Oxysterol signaling links cholesterol metabolism and inflammation via the liver X receptor in macrophages.

Sterols and fatty acids are common intermediary metabolites in all cells of the body. Oxidative modifications of these molecules can occur and result in the production of oxysterols and oxidized fatty acids. Significantly, these modified molecules not only participate in basic metabolic processes but they are also involved in signaling pathways. These two groups of molecules are known to regulate the activity of a special group of ligand-activated transcription factors, known as nuclear receptors. Oxysterols activate liver X receptor (LXR), while oxidized fatty acids regulate peroxisome proliferator-activated receptors (PPARs). These nuclear hormone receptors control the expression of their target genes upon ligand binding and via this effect many physiological as well as pathological processes. The role of the receptors and natural or synthetic activators have been studied extensively in the initiation, development and progression of atherosclerosis. Both the receptors themselves and their activators have been shown to exert anti-atherogenic effects. In this review we provide an overview of oxysterol-driven gene expression regulation.
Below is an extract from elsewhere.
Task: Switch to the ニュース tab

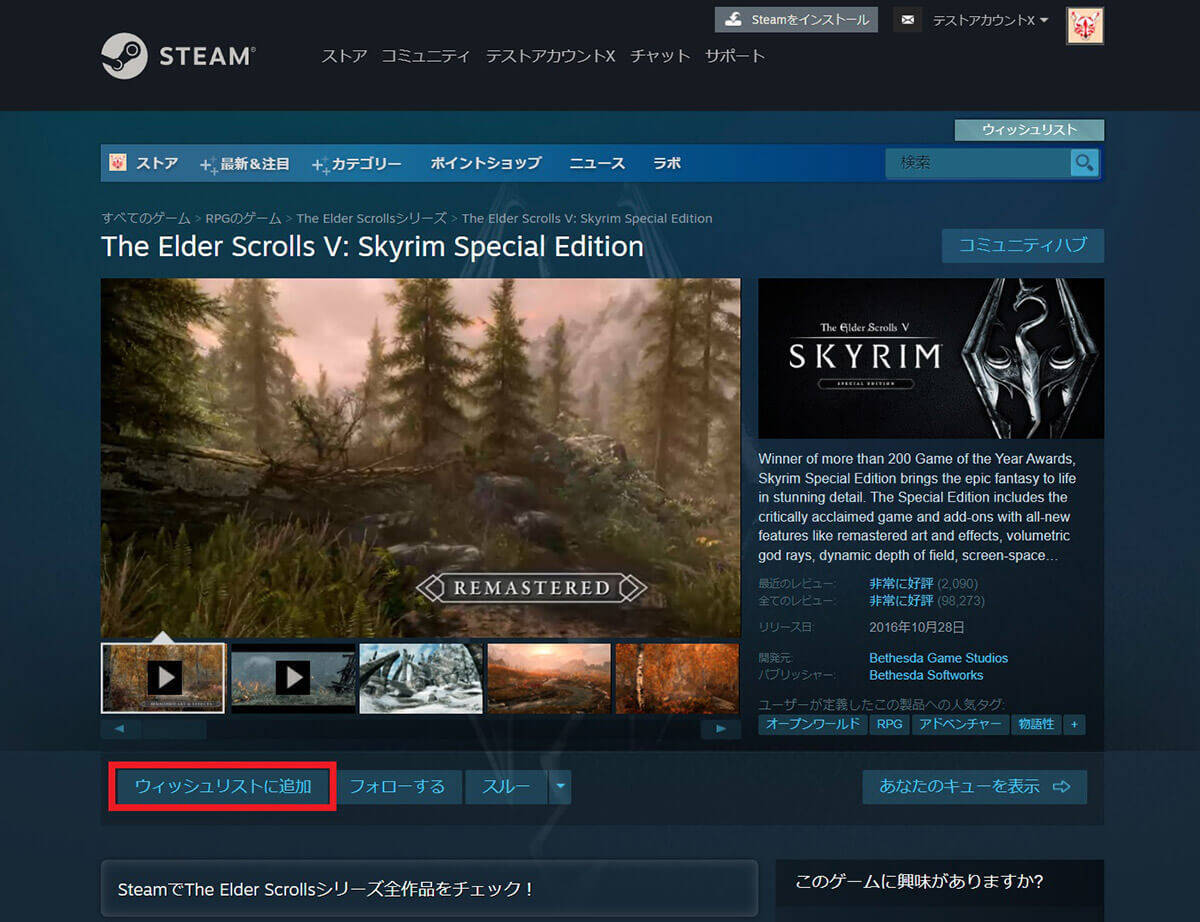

We introduce nuclear receptors, in particular LXR, how they become activated by oxysterols, how they work, what consequences of receptor activation on transcription regulation has and how these processes coordinate cholesterol metabolism and transport in macrophages. We place LXR into a network of transcription factors, enzymes and ligands. We also summarize data supporting the notion that LXR is also involved in the regulation of inflammatory processes. Finally, the in vivo consequences of LXR activation or deletion are discussed.